EXERCISE PROMPT:
Copy every line of all the items below, requests included, but multiply each coordinate in the answers by 2.15 and round it to a whole number, with halves going up. Leave the numbers in the requests unchanged, and leave out the pictures.

RECORDS FOR PROCESSING:
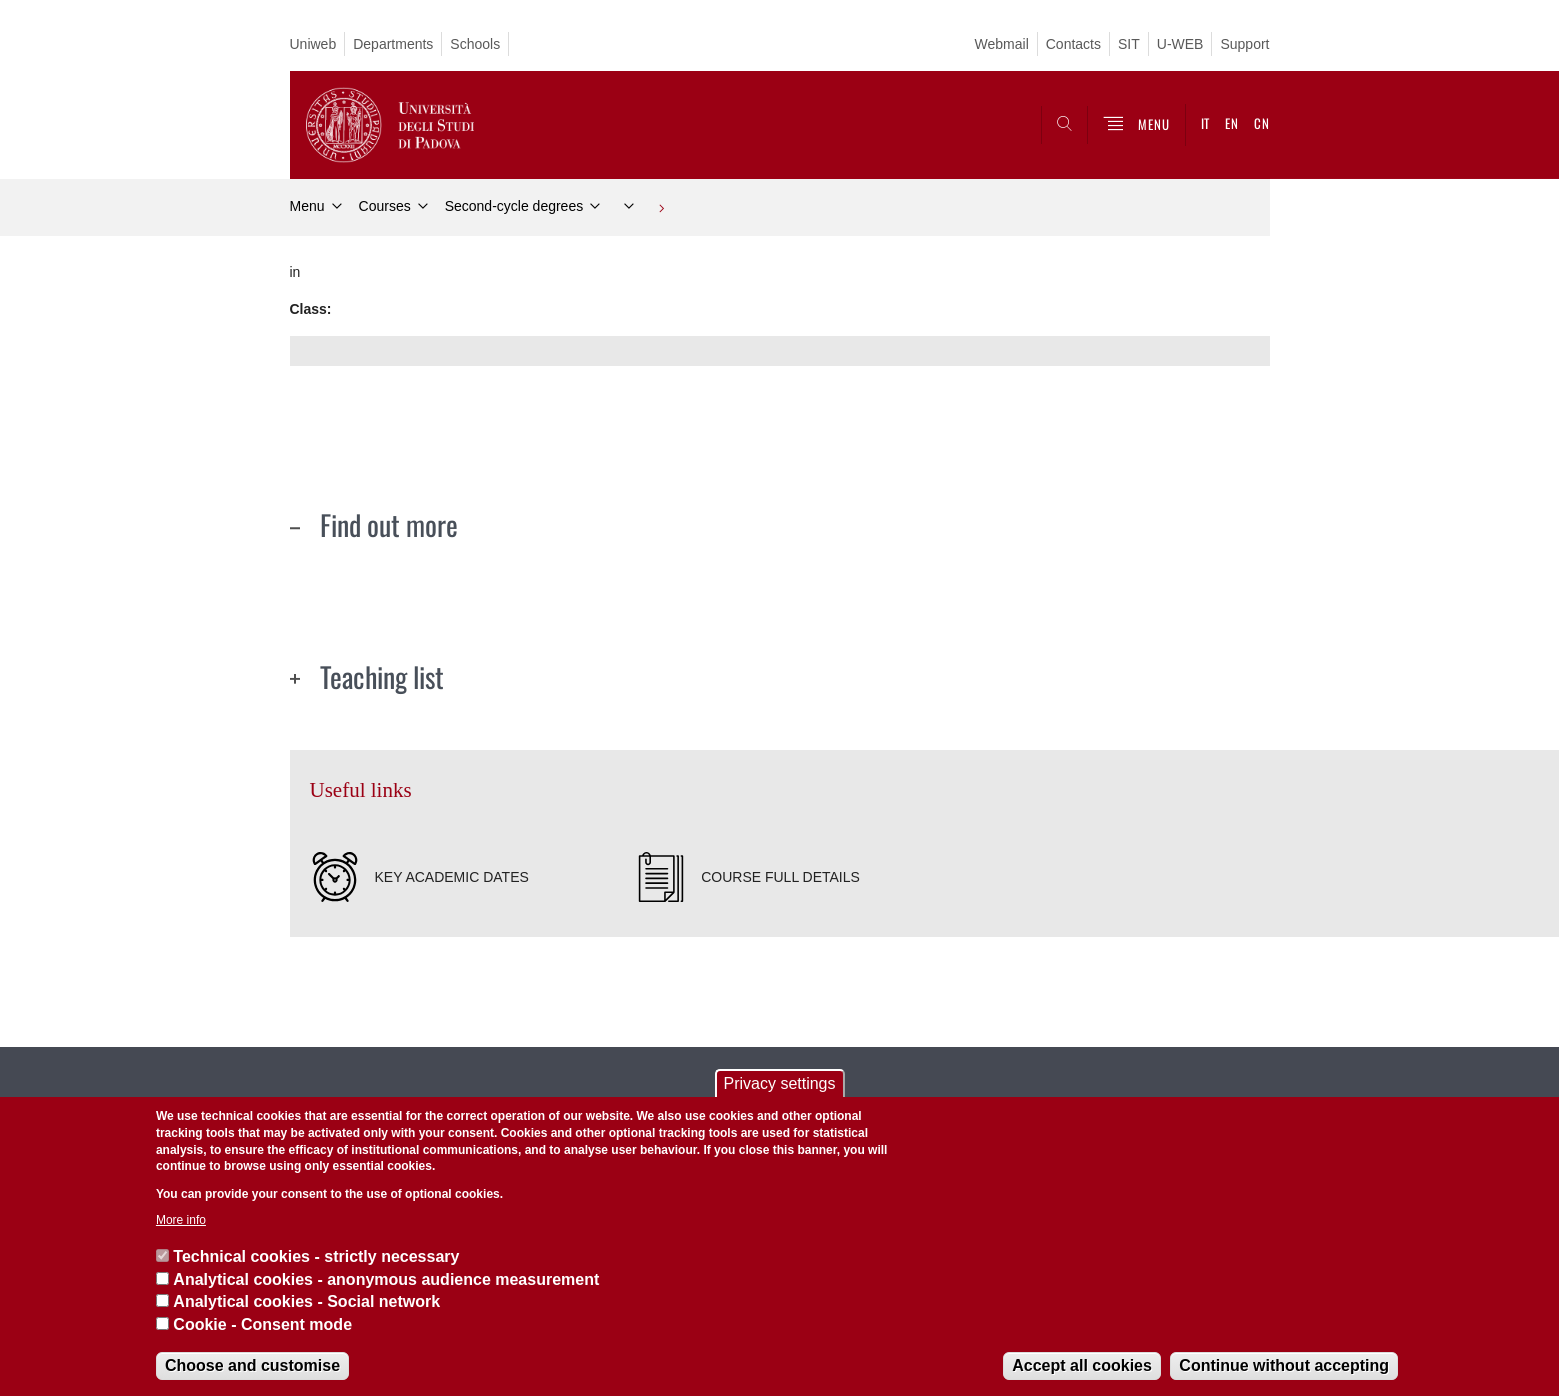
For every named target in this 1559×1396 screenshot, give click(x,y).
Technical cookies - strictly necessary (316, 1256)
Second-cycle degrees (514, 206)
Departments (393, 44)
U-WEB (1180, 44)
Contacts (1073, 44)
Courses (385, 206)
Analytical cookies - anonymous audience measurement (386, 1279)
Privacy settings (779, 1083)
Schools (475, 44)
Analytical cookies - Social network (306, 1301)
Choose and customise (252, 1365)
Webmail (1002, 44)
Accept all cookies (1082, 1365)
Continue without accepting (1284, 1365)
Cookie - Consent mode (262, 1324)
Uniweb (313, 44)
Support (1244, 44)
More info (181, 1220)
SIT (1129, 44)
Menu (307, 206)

ANSWER TO THE PROBLEM:
For every named target in this 1559×1396 screenshot, give click(x,y).
Technical cookies - strictly necessary (679, 2700)
Second-cycle degrees (1105, 443)
Departments (845, 95)
U-WEB (2537, 95)
Contacts (2307, 95)
Courses (828, 443)
Analytical cookies - anonymous audience measurement (830, 2750)
Privacy settings (1675, 2328)
Schools (1021, 95)
Analytical cookies - Social network (658, 2797)
Choose and customise (542, 2935)
Webmail (2154, 95)
Accept all cookies (2326, 2935)
Continue without accepting (2761, 2935)
Cookie - Consent mode (563, 2847)
Uniweb (673, 95)
Support (2675, 95)
More info (389, 2623)
SIT (2427, 95)
Menu (660, 443)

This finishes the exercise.